Using these access functions, define the following functions:

(decimal-length n) returns k+1, where d_kis the leading digit of n. For example,
(decimal-length 348567) --> 6
(ith-digit n i) returns d_i of n. For example
(ith-digit 671835629 3) --> 5
(leading-digit n) returns d_k, the most significant digit.
(leading-digit 534) --> 5
(occurances d n) returns the number of times digit d occurs in n.
(occurrances 6 5494576548754987587654655478563) --> 4
(digit-sum n) returns the sum of the digits in n.
(digit-sum 2354) --> 14, (digit-sum 8) --> 8
(digital-root n) returns the result of repeatedly applying digit-sum until the result is a single digit.
(digital-root 341943) --> 6 (via 3+4+1+9+4+3=24, then 2+4=6)
(backwards n) returns the digits in reverse order. You do not need to handle leading or trailing zeros. For this problem you may use multiplication. For example:
(backwards 329145) --> 541923

Hand in a printout of your definitions, with each procedure documented briefly, and mention for each one if it implements a linear recursive procedure or an iterative procedure.
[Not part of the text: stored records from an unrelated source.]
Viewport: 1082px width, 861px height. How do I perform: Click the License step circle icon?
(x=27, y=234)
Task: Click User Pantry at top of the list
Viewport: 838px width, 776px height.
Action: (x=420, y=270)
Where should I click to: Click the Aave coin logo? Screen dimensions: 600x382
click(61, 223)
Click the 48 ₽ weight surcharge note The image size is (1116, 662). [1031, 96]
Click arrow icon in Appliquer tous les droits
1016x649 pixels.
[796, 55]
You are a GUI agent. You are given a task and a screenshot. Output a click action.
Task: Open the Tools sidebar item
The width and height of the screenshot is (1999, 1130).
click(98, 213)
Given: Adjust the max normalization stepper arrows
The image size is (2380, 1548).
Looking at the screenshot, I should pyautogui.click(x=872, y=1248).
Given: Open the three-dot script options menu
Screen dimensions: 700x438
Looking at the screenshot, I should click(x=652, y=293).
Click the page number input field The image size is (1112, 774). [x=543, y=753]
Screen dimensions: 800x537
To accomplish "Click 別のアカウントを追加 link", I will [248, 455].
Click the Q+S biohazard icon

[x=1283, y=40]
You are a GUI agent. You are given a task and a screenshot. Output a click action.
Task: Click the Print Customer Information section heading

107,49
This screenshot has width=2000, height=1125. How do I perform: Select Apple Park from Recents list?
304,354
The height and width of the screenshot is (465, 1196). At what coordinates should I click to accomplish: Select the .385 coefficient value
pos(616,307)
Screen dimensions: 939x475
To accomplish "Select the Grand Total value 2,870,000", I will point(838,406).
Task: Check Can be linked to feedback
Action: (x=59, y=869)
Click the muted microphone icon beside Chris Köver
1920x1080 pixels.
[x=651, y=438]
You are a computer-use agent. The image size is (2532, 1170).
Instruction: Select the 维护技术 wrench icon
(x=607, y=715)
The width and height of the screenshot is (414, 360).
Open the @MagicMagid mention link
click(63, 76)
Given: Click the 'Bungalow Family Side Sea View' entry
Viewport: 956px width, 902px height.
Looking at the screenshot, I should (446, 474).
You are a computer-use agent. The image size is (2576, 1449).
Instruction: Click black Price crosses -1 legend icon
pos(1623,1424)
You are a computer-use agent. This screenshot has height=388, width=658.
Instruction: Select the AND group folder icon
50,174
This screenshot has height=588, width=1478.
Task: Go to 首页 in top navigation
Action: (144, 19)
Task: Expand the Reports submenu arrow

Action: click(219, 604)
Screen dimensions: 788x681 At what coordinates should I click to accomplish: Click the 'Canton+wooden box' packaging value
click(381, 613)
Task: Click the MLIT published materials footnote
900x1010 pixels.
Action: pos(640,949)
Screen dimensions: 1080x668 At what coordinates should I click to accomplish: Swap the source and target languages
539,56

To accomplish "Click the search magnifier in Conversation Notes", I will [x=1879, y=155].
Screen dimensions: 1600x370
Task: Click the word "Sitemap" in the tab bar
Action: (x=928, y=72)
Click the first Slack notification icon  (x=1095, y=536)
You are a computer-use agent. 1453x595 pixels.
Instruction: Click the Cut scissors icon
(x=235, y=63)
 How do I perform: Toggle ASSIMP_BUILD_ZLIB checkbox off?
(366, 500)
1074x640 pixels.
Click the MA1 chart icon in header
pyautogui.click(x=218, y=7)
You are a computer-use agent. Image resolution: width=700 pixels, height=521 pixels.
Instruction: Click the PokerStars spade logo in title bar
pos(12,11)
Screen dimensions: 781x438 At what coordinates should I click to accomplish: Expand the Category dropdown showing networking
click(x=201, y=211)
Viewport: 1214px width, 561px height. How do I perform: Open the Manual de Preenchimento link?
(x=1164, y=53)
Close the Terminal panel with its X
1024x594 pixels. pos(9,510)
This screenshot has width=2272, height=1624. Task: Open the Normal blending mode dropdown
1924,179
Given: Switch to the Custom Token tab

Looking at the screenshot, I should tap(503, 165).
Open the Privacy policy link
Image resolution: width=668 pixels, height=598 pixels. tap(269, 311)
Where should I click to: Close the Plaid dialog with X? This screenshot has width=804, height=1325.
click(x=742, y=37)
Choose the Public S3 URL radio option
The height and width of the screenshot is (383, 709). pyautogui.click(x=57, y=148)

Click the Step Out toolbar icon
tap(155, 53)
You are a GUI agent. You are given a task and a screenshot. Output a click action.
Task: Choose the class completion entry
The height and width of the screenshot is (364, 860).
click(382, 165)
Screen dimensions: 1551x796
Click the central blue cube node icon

Also hand in a transcript demonstrating the testing of each procedure. Hint: These should all be fairly short, simple functions. If they get long, re-examine the problem!

8. The Scheme function time allows you to discover the amount of time a procedure takes to execute.
You call it by wrapping it around the call to the procedure that you wish to time, e.g.

(time (fast-expt 2 100))

Use time to compare the running time of the iterative version of expt and fast-expt. You may need to use fairly large numbers to get substantial differences. Show your experimental results in a graph. Do your results bear out the order statistics that we discussed in class for these two algorithms? Are your results compatible with the notion that programs on your machine run in time proportional to the number of steps required for the computation?

9. Write a procedure called nmult-fast-expt that takes one argument, a positive integer, and produces the number of multiplications required to raise something to that power using fast-expt.

As above, hand in a printout of your commented definition and indicate whether it implements a linear recursive procedure or an iterative procedure. Also hand in a transcript demonstrating the testing of nmult-fast-expt Hint: This function should also be fairly short and simple. If it gets long, re-examine the problem!